She drew away from him; her fingers trembled around her sapphire. “The nearest…village?”

He saw the shock and hurt in her pretty blue eyes, and lowered his voice. “I
told
you I was leaving. Told you, but you didn’t believe—”

“Azucar is on my rock!” Pedro shouted from across the yard, resisting Tia’s attempts to escort him into the house. “I do not mean to be disrespectful, Tia, but a soiled dove has no place on the rock that I am to build a church upon! Now, tell her to get off.”

“I will get off when I am finished brushing my hair,” Azucar announced, shaking her brush at him. “Sawyer is back, and I am sure that he has brought gold with him. I must be beautiful for him when I go to his room.”

“Broom?” Lorenzo asked from his spot on the cabin porch. “I will get you a broom, Azucar.” Turning, he reached for the broom that leaned against the wall by the door, but just as he took hold of the handle Maclovio burst out of the cabin and knocked him down on the porch.

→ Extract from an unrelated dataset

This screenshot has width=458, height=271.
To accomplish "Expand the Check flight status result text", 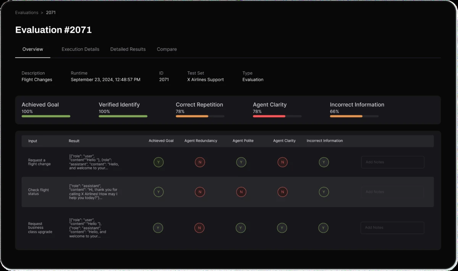I will coord(94,192).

“Who ate all the apple tarts?” Maclovio demanded, holding the heavy silver sword the nuns had brought from the convent. In a drunken frenzy he lurched off the porch and began swinging and stabbing the sword at various objects in his path.

One sharp blow left a gaping hole in the side of the woodshed, whereupon the door promptly fell off. Another vicious swing of the blade cut a swath through one of the rose gardens, and then Maclovio walked into the chicken coop.

The feeble cage broke open, and the hens quickly squawked, flapped, and scooted their way to freedom.


Santa
Maria,
Maclovio, look what you did!” Zafiro started to race toward him, but stopped when Sawyer grabbed her arm.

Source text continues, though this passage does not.